AMESBURY – Local residents clamoring to have their voices heard on the issue of medical marijuana will finally have a chance to weigh in during Tuesday night’s special meeting of the City Council.

The main focus of the meeting will be the public hearing on the proposed medical marijuana moratorium, during which the councilors will discuss potentially imposing a temporary ban on medical marijuana development so that the city has time to study the issue and pass new zoning regulations.

The issue has emerged as a hot button issue in Amesbury since news surfaced that two organizations were seeking licenses to open medical marijuana cultivation facilities in town. As a result, officials are expecting a packed house when the meeting begins at 6:30 p.m. in the City Hall auditorium.

The matter first came to the forefront last month when Council President Anne Ferguson proposed a resolution of non-opposition to the project, catching several of the other councilors off guard and raising the ire of some who argued the issue should have been brought up before the election.

In response, Councilor Donna McClure proposed the temporary moratorium as a way for Amesbury to slow down and allow a full public discussion on the matter before any companies move in and actually begin cultivating marijuana.

The Planning Board has also been involved in the discussions, and after Tuesday’s meeting, a joint meeting of the Planning Board and the City Council will be held on Tuesday, Dec. 30, at which point a final vote will likely be taken.

Should the moratorium be approved, it would temporarily ban all use of land or property in Amesbury from being used for medical marijuana treatment centers, cultivation facilities or dispensaries through June 30, 2014.

The two prospective companies, which are Alternative Therapies Group Inc. and Great Heart Holistic Health and Pharmaceuticals, have indicated that they are only interested in opening cultivation facilities in Amesbury and would not dispense marijuana from those locations.

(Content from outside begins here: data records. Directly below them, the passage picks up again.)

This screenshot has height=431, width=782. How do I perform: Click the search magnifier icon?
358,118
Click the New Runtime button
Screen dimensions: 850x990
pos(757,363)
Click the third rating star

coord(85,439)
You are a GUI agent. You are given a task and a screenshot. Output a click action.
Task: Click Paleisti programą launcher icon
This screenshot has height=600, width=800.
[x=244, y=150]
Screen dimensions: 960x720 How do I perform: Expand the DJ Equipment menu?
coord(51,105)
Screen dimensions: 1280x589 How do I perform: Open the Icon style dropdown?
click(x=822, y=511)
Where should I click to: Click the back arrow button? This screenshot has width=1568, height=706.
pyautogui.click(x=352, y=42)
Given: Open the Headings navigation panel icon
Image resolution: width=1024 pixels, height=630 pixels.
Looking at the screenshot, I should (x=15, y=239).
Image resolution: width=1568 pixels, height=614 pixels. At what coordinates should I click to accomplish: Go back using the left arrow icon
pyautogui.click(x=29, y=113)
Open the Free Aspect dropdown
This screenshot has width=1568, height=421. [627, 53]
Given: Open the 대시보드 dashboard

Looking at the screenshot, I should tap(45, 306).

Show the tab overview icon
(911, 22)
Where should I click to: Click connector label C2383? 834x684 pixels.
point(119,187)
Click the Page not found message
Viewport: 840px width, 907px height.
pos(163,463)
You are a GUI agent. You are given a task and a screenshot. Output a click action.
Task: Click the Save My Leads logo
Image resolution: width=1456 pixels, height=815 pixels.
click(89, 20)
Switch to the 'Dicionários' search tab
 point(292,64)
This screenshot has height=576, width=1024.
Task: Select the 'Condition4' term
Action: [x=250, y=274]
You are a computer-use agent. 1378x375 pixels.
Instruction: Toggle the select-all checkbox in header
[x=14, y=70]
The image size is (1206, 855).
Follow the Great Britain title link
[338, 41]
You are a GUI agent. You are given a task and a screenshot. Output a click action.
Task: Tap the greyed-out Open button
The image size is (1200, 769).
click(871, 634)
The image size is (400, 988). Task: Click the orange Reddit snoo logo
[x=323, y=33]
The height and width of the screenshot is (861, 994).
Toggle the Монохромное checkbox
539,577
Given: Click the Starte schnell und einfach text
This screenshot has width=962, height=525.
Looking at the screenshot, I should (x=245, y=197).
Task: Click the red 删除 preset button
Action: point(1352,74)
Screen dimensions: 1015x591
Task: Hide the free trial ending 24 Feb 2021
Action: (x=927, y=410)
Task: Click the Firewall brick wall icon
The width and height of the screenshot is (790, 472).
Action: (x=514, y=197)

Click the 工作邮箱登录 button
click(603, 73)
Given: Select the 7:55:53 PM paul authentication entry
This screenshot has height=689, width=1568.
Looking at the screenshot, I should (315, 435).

Chris Edwards, who heads ATG, said that he’s not against a moratorium on dispensaries, but if the moratorium included cultivation facilities, it would inhibit his company’s ability to meet strict Department of Public Health timelines should ATG be awarded a license.

Edwards added that his company would bring numerous economic benefits to Amesbury in the form of increased tax revenue, new jobs and $50,000 per year through a Community Host Agreement. His company posted an open letter to the people of Amesbury seeking support and asked residents to contact their city councilor.

In addition to the medical marijuana discussion, Tuesday’s meeting will also see the continuation of a proposal to allow residents to keep chickens as pets on their property, and the resolution of a dispute that flared up last week between outgoing Mayor Thatcher Kezer and Mayor-elect Ken Gray.

At last week’s City Council meeting, Kezer attempted to appoint three individuals to the Conservation Commission. The appointments were added to the agenda as late files, but the City Council postponed its vote after Gray objected.

Gray said he hadn’t been given a chance to review the appointees himself, and he took issue with the Kezer’s attempt to appoint his own people on his way out the door. He asked that the appointments be delayed so that he’d have a chance to interview them himself, and the council obliged.

“I asked them to slow down and give me the chance to talk to the people,” Gray said. “The first one was fine, and assuming the other two turn out that way I’ll let the whole thing go.”

The three prospective appointees are Alan Corey, Kinsey Boehl and Suzanne Egan. If appointed to the Conservation Commission, each would serve a term set to expire on June 30, 2017.